Oklahoma next asserted that the counseling and referral requirements violate the Weldon Amendment, a federal law that bars HHS funding from going to federal agencies and programs or state or local governments that “discriminate” against health-care providers that decline to (among other things) provide referrals for abortions. That amendment, the state insisted, “clearly protects health care organizations from being forced to provide abortion referrals.”

Oklahoma emphasized that the county health department that receive the Title X funds “are part of the frontline of health care in Oklahoma.” “Depriving those communities of Title X services would be devastating,” the state told the justices.

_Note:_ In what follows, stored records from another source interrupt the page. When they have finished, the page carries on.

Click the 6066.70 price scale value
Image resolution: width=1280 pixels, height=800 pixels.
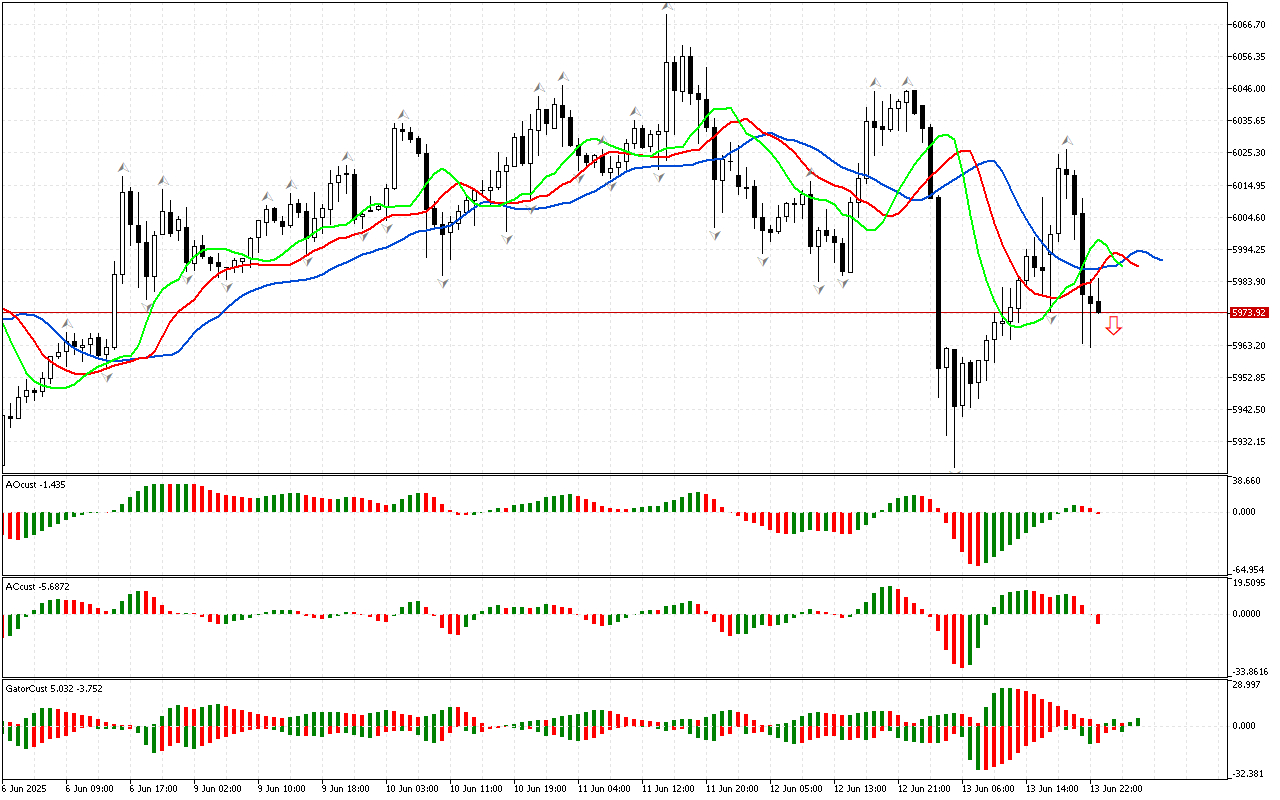pos(1250,24)
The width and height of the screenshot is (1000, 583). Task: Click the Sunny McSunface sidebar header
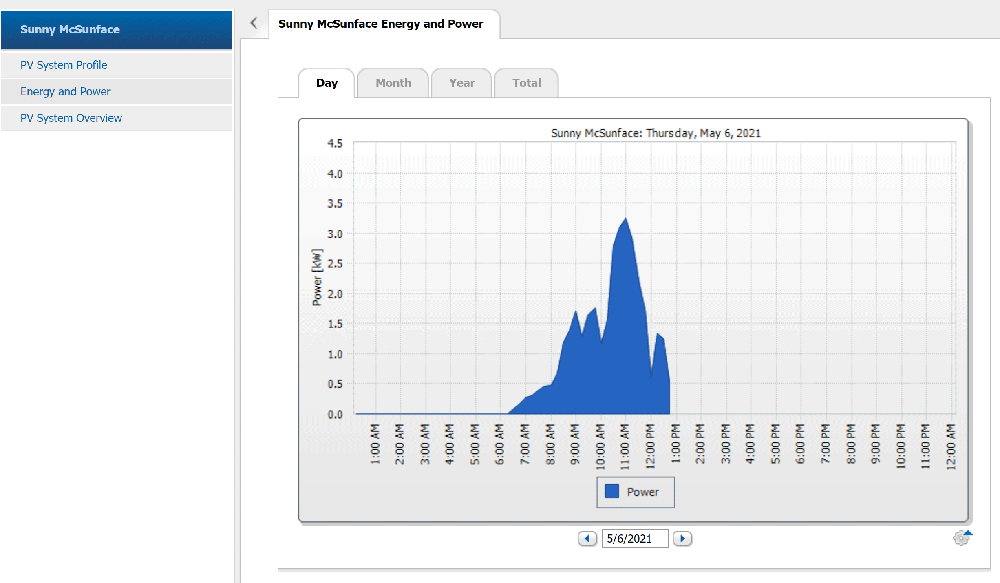(70, 29)
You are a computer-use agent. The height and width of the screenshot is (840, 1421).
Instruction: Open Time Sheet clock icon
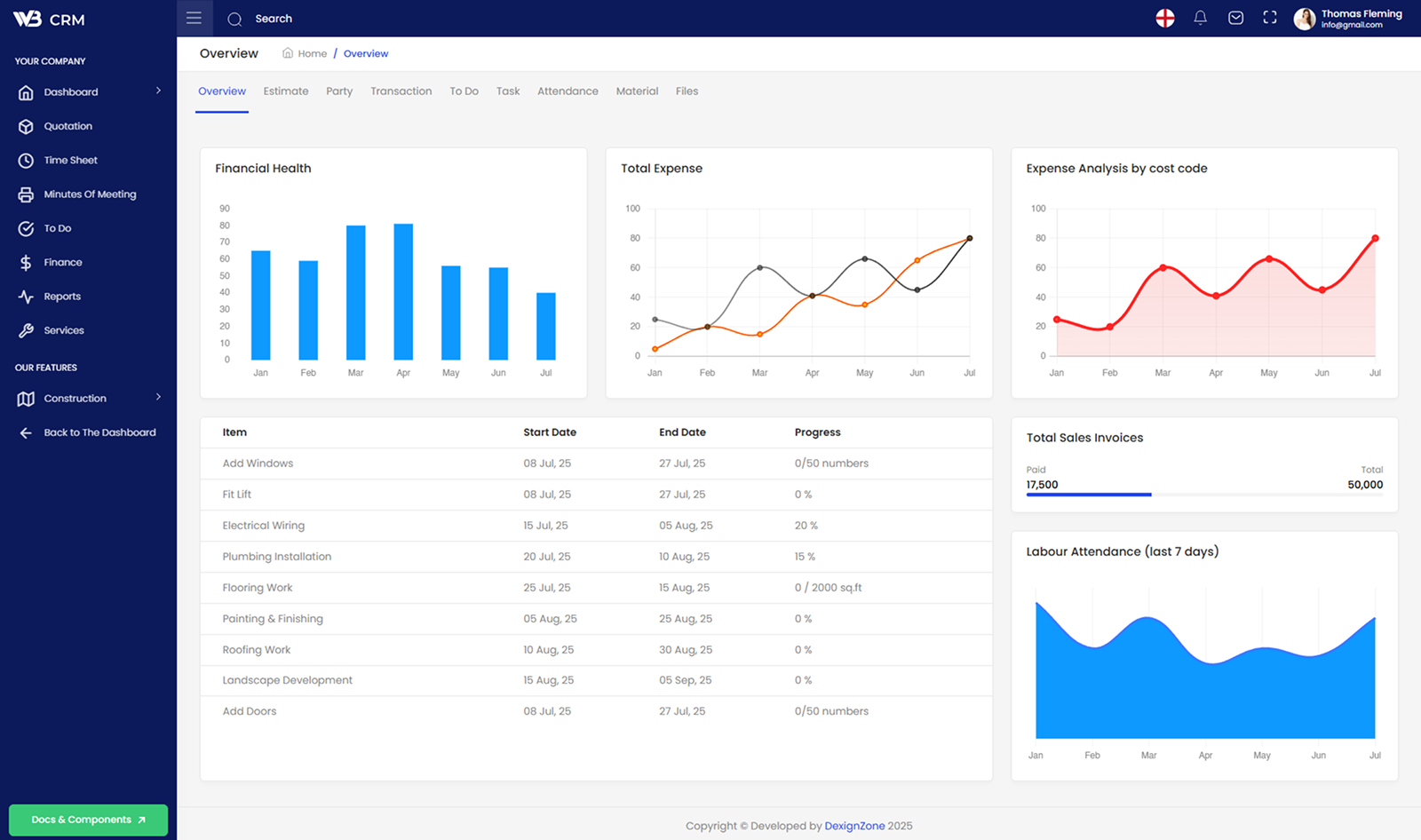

Representing the Biden administration, U.S. Prelogar, the Solicitor General, urged the Justices to not intervene, downplaying the dispute as one of “modest stakes” and “a single discretionary state grant.” The amount of the grant ($4.5 million), she noted, is only a small fraction of the agency’s budget. Congress, she wrote, “routinely conditions federal grants on compliance with requirements contained in agency regulations, and this Court has repeatedly upheld such requirements.”

Nor do the requirements violate the Weldon Amendment, Prelogar added, because state administrative agencies like the Oklahoma State Department of Health are “not protected under” the amendment. She also noted that HHS had proposed an accommodation which would have allowed providers give patients a phone number rather than refer them to an abortion. HHS told Tennessee, as it did Oklahoma, that the Title X project would be able to fulfill its obligations if it provided patients with a telephone number for a nationwide call-in hotline. Prelogar told the justices that the 6th Circuit “expressly agreed” with the Tenth Circuit’s Spending Clause ruling.

But Oklahoma countered by stating that Tennessee hadn’t raised the Weldon Amendment separately as a reason to order HHS reinstate the grant. By contrast, Oklahoma noted, “the Weldon Amendment has been squarely presented.”